Please convert the data below into a numbered list with one item per line, skipping blank lines. Leave the pictures out of your answer.

- DATA LINES -

________

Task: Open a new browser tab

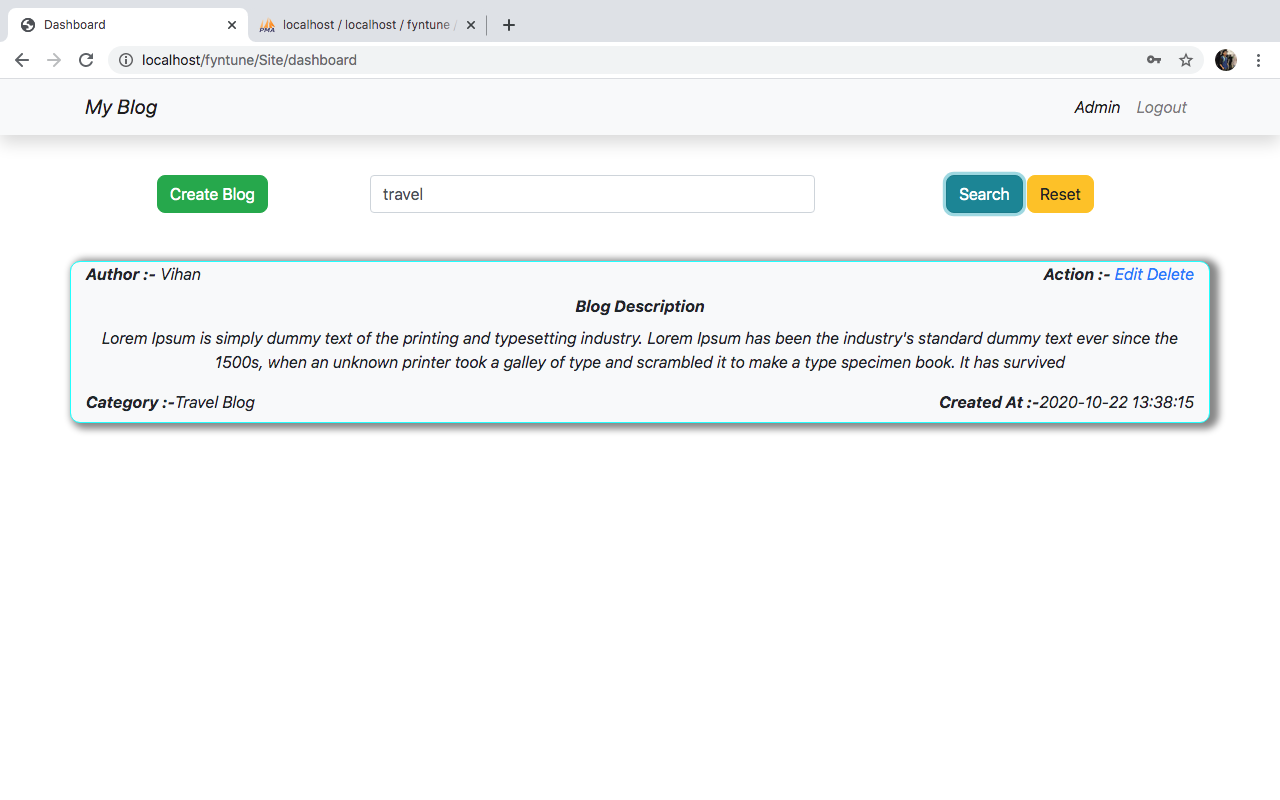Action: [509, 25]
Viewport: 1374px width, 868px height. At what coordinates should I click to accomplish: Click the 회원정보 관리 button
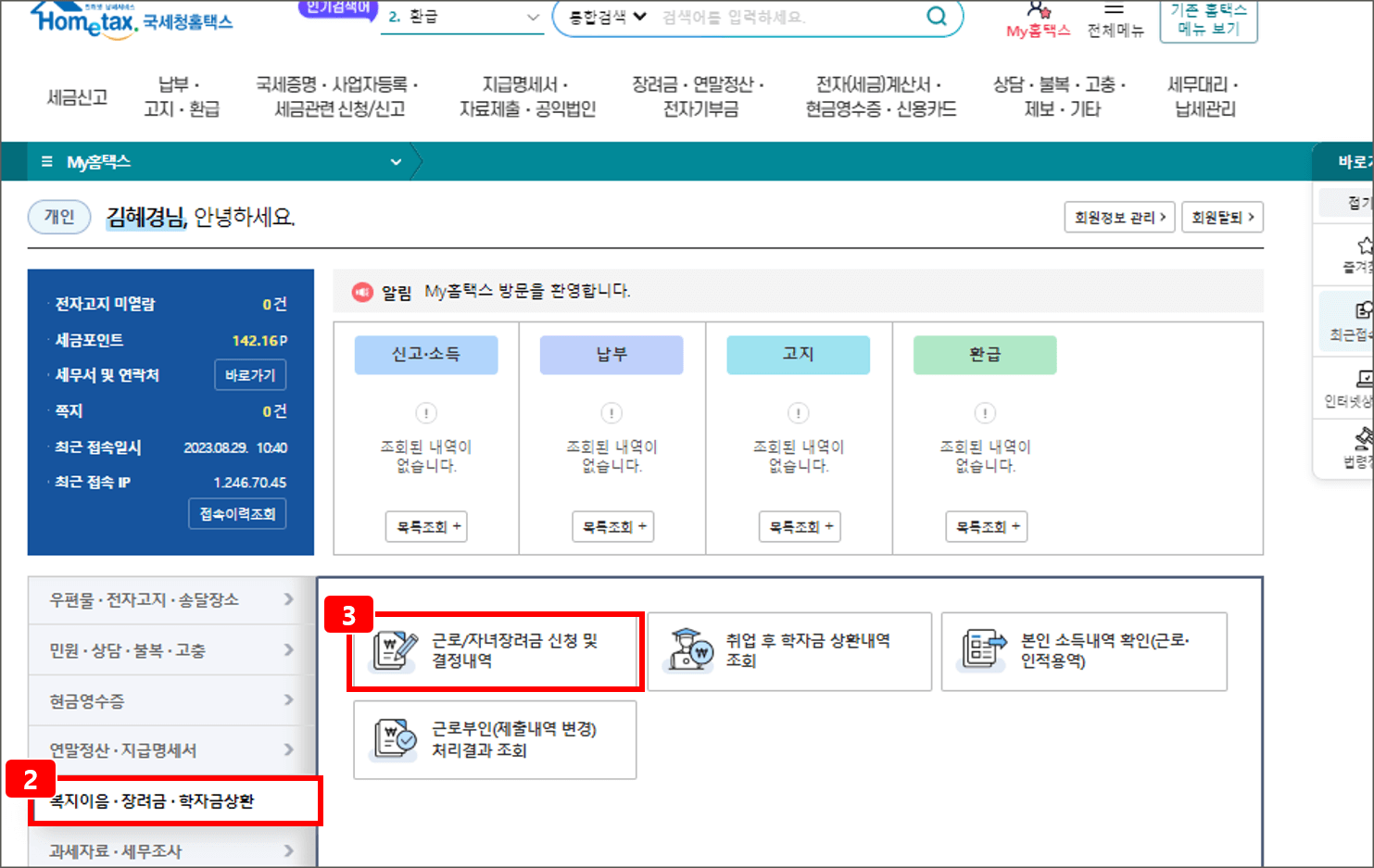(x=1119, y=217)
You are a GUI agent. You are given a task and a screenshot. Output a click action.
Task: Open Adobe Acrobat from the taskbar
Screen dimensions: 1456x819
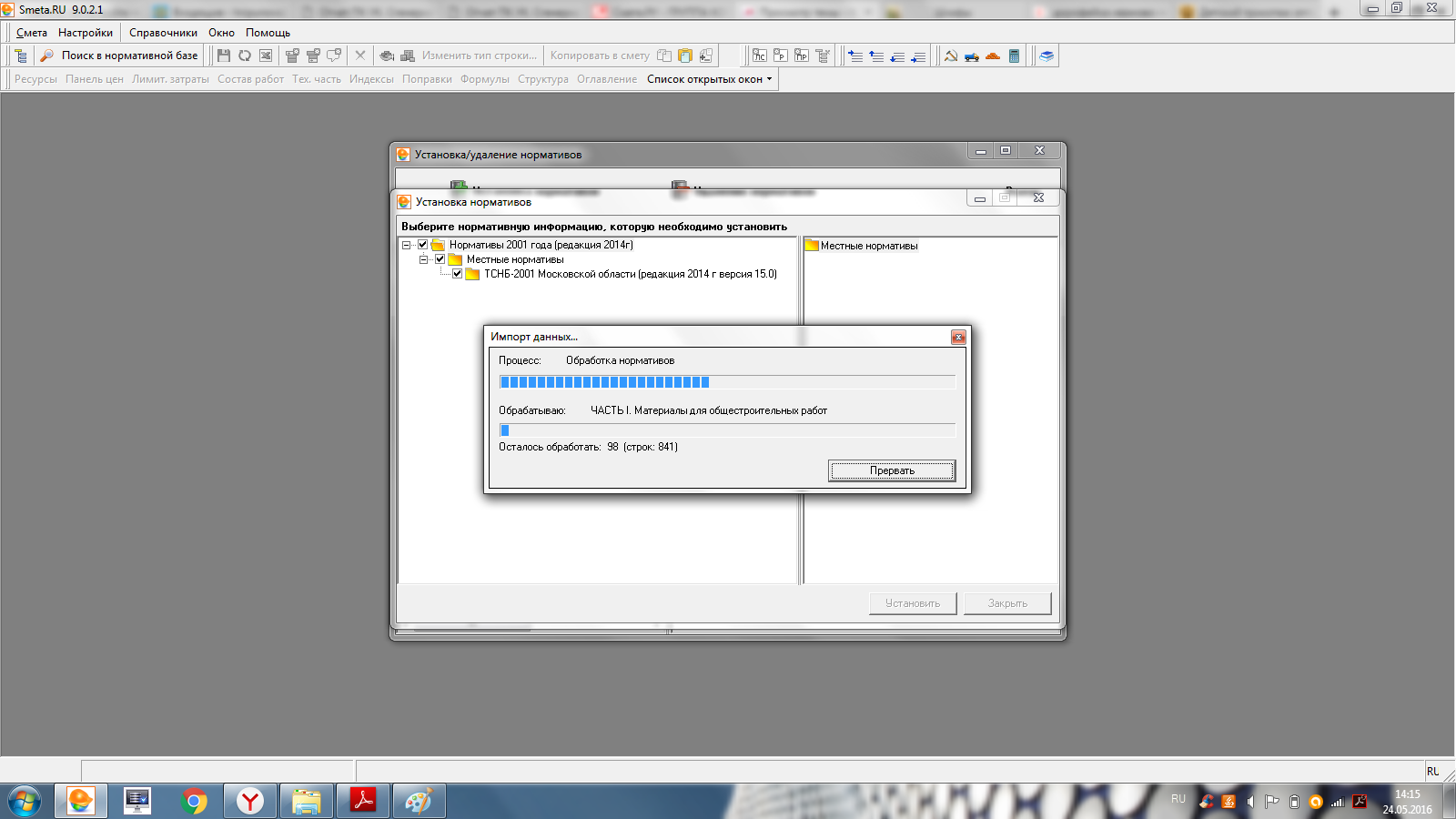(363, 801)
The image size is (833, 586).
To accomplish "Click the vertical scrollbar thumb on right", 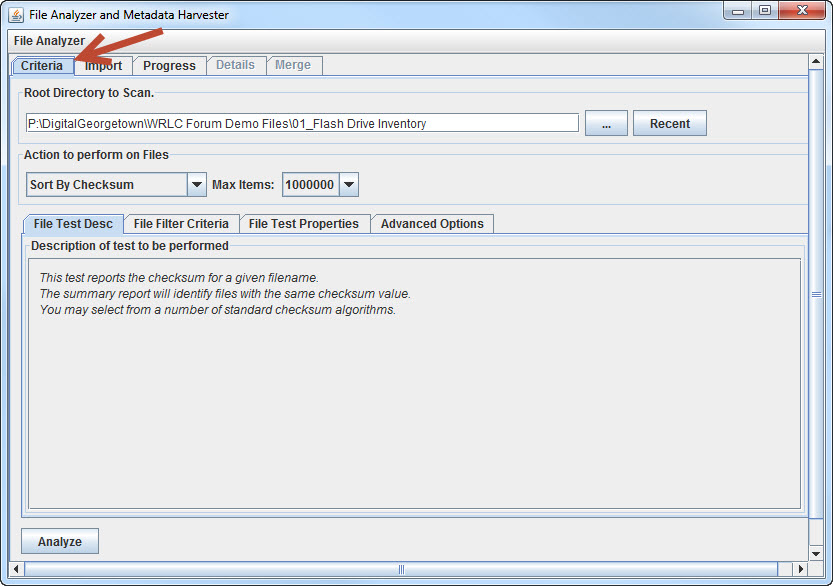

________

- ANSWER IN FULL -
1. Task: Open a new browser tab
2. Action: [509, 25]
3. Viewport: 1374px width, 868px height. At what coordinates should I click to accomplish: Click the 회원정보 관리 button
4. (x=1119, y=217)
5. You are a GUI agent. You are given a task and a screenshot. Output a click action.
6. Task: Open Adobe Acrobat from the taskbar
7. Screen dimensions: 1456x819
8. (363, 801)
9. The image size is (833, 586).
10. To accomplish "Click the vertical scrollbar thumb on right", 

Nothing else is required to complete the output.